* **STATED EXERCISE**: Reproduce the listing below verbatim, from its first line through the line containing "Action: coord(1044,71)", inclusive.

===== SOURCE MATERIAL

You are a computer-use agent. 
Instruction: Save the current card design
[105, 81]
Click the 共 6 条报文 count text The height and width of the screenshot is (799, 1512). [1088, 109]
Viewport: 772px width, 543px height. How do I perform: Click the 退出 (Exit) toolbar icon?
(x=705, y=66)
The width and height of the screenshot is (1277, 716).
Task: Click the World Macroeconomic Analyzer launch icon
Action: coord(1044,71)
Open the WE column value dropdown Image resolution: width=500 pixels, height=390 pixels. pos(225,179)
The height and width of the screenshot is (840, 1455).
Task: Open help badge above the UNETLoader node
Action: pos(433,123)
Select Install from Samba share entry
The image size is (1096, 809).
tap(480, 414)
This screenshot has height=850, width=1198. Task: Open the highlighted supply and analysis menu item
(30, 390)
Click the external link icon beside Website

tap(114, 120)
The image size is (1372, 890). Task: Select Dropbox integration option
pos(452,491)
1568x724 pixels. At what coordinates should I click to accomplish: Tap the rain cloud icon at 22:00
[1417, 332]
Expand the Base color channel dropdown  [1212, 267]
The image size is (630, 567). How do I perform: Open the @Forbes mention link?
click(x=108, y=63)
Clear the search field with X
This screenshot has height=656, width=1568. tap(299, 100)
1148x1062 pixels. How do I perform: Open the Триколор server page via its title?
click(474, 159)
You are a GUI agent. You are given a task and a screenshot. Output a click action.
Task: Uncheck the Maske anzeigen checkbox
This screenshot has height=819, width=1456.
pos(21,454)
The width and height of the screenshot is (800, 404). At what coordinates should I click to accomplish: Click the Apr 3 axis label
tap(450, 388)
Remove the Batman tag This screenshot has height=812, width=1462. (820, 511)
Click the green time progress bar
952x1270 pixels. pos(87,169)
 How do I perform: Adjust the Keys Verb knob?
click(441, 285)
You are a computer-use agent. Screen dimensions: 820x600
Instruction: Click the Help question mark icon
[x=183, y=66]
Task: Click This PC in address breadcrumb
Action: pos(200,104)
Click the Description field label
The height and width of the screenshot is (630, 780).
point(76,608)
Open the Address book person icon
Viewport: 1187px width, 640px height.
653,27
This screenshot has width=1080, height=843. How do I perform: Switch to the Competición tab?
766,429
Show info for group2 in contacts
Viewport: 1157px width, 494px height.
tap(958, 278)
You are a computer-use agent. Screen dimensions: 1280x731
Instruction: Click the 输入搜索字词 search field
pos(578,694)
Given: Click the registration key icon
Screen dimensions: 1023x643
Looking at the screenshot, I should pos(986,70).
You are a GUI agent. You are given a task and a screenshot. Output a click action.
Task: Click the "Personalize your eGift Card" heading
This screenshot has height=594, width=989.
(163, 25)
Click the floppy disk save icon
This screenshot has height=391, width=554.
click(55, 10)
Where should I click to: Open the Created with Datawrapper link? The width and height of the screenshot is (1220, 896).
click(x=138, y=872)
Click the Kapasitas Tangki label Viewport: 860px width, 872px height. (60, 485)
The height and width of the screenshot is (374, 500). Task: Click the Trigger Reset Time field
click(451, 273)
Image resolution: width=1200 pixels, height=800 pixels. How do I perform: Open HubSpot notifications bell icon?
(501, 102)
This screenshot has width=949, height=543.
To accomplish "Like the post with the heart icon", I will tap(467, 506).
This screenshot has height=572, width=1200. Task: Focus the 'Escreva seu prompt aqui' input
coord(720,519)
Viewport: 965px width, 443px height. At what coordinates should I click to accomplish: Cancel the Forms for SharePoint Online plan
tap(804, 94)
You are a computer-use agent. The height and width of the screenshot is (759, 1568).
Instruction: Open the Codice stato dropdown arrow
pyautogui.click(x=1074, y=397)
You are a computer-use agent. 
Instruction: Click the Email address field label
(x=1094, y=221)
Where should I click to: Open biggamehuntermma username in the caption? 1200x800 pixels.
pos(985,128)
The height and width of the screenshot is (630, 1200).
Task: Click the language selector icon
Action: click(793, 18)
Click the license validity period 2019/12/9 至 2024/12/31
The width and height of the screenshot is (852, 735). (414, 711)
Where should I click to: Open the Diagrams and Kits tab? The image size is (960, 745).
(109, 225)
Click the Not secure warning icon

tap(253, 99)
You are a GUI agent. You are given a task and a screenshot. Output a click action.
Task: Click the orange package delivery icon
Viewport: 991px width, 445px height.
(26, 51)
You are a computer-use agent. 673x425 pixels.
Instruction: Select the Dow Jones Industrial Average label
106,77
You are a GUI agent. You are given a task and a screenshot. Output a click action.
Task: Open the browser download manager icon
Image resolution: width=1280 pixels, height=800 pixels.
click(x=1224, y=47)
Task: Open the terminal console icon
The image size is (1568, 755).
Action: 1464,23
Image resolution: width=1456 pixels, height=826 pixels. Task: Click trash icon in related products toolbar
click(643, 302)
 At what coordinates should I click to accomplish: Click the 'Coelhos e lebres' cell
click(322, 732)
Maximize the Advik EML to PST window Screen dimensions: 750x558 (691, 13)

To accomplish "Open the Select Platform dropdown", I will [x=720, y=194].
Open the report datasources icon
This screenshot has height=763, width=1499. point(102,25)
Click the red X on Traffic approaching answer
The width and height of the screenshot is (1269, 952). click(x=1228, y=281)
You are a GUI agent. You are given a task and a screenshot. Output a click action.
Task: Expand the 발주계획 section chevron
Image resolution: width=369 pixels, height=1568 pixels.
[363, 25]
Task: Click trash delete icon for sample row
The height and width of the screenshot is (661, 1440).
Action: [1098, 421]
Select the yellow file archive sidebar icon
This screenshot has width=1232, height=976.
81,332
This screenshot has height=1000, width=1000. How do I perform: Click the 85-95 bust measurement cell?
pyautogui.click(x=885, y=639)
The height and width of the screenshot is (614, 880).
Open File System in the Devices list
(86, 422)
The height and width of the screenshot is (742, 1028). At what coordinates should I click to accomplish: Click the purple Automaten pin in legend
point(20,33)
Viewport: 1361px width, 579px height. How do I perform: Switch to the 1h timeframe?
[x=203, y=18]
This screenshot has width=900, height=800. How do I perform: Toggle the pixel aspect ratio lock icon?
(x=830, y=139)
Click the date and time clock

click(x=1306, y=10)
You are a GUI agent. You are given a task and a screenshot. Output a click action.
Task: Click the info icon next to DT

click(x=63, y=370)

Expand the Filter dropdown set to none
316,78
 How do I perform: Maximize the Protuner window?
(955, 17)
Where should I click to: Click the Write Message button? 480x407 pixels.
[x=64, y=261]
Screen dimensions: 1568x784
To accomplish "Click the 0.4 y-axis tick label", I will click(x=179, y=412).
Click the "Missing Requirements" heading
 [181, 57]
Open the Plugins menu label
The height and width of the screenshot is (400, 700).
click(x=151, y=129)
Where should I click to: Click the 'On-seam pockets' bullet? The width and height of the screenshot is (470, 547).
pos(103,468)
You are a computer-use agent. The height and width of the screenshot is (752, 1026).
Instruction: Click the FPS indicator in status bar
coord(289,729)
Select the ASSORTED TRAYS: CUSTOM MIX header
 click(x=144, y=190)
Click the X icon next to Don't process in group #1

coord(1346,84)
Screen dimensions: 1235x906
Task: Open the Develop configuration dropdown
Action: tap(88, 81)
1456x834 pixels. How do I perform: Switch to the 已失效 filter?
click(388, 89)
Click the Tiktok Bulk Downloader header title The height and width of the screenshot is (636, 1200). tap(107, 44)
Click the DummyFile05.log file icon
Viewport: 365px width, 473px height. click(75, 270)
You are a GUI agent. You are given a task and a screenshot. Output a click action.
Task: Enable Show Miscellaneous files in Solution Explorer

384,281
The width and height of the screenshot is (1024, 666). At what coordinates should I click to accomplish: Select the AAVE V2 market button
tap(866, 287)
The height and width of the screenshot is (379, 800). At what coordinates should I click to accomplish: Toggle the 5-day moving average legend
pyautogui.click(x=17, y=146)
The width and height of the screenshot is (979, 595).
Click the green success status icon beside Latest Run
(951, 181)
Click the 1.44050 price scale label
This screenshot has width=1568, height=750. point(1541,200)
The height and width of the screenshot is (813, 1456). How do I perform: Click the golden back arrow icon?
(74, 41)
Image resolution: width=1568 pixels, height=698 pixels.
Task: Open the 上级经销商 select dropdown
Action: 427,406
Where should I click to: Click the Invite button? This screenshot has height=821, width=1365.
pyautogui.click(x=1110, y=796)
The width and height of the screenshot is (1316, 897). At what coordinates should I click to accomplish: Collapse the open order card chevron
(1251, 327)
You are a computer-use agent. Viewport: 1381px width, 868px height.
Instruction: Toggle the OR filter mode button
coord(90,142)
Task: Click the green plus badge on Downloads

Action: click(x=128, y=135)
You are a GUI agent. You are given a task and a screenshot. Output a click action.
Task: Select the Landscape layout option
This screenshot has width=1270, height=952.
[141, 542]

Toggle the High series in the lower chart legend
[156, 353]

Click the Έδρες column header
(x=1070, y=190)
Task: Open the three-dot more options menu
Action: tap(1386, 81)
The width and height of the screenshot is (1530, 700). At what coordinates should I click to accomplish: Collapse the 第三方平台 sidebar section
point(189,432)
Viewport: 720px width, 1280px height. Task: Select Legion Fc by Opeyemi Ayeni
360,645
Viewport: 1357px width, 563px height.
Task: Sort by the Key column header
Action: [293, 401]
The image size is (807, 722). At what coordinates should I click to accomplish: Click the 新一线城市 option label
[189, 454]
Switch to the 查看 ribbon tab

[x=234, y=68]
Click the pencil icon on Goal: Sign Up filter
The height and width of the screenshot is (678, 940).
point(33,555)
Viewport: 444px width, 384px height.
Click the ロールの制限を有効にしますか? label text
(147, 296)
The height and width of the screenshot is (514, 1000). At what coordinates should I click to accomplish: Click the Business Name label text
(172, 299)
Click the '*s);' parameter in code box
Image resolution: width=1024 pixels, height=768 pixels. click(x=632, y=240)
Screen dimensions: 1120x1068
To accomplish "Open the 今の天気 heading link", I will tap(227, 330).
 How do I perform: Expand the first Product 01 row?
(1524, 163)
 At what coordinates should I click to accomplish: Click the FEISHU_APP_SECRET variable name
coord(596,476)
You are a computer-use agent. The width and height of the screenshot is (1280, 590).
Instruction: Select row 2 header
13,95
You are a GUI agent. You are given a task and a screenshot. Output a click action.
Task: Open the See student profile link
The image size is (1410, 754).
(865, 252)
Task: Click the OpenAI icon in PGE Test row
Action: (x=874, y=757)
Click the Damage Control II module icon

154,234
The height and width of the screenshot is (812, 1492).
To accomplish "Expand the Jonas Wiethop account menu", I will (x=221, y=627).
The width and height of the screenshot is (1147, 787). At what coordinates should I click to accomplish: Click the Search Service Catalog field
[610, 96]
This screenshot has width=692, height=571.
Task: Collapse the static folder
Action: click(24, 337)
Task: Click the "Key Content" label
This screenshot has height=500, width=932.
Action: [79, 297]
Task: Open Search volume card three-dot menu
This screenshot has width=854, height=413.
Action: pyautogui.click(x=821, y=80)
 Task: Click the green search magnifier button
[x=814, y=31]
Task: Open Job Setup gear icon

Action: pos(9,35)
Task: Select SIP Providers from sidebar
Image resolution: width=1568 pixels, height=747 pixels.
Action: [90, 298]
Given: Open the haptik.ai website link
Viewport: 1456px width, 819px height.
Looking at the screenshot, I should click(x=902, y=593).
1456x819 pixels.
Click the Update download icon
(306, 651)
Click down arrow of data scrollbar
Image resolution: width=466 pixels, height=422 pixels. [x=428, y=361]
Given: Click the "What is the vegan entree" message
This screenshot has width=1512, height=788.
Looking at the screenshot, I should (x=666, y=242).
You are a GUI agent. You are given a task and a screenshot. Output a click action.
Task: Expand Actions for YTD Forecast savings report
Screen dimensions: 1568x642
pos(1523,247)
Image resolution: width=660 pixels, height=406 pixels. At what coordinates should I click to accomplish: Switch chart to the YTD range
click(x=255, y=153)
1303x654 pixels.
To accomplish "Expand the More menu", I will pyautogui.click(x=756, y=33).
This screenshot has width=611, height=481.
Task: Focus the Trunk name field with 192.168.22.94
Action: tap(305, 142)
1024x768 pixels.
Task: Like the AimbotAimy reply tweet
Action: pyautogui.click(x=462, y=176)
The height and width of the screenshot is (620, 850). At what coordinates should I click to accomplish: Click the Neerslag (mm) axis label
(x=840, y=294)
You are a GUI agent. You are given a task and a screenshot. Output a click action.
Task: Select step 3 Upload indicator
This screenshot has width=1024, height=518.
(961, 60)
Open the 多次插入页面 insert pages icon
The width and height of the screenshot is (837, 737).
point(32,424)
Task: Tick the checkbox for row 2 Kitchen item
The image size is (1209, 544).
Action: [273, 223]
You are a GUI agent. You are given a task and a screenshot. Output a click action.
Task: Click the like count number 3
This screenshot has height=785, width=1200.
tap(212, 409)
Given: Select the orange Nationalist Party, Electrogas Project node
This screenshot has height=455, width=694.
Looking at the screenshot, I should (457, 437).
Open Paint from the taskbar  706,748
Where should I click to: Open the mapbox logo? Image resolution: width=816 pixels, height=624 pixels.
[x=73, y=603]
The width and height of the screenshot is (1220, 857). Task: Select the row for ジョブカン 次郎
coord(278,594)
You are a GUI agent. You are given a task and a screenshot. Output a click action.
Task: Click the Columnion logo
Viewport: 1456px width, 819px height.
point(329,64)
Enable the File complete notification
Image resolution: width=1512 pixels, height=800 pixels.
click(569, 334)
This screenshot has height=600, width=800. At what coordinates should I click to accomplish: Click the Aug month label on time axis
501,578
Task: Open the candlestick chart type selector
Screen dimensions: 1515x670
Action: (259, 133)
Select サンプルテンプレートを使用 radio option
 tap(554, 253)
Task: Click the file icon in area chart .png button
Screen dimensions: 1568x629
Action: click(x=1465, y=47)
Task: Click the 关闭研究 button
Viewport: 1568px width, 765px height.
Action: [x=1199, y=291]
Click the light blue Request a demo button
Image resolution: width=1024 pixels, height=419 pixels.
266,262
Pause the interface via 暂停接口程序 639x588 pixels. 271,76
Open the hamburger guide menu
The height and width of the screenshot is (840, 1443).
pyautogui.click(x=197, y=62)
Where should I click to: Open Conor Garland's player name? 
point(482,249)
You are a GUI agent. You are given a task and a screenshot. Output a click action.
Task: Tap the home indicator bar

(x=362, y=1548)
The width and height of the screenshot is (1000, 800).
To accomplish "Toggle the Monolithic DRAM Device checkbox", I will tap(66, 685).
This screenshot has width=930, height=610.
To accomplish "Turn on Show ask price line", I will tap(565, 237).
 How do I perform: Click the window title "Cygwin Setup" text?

==========

* **WRITTEN SOLUTION**:
You are a computer-use agent. 
Instruction: Save the current card design
[105, 81]
Click the 共 6 条报文 count text The height and width of the screenshot is (799, 1512). [1088, 109]
Viewport: 772px width, 543px height. How do I perform: Click the 退出 (Exit) toolbar icon?
(x=705, y=66)
The width and height of the screenshot is (1277, 716).
Task: Click the World Macroeconomic Analyzer launch icon
Action: coord(1044,71)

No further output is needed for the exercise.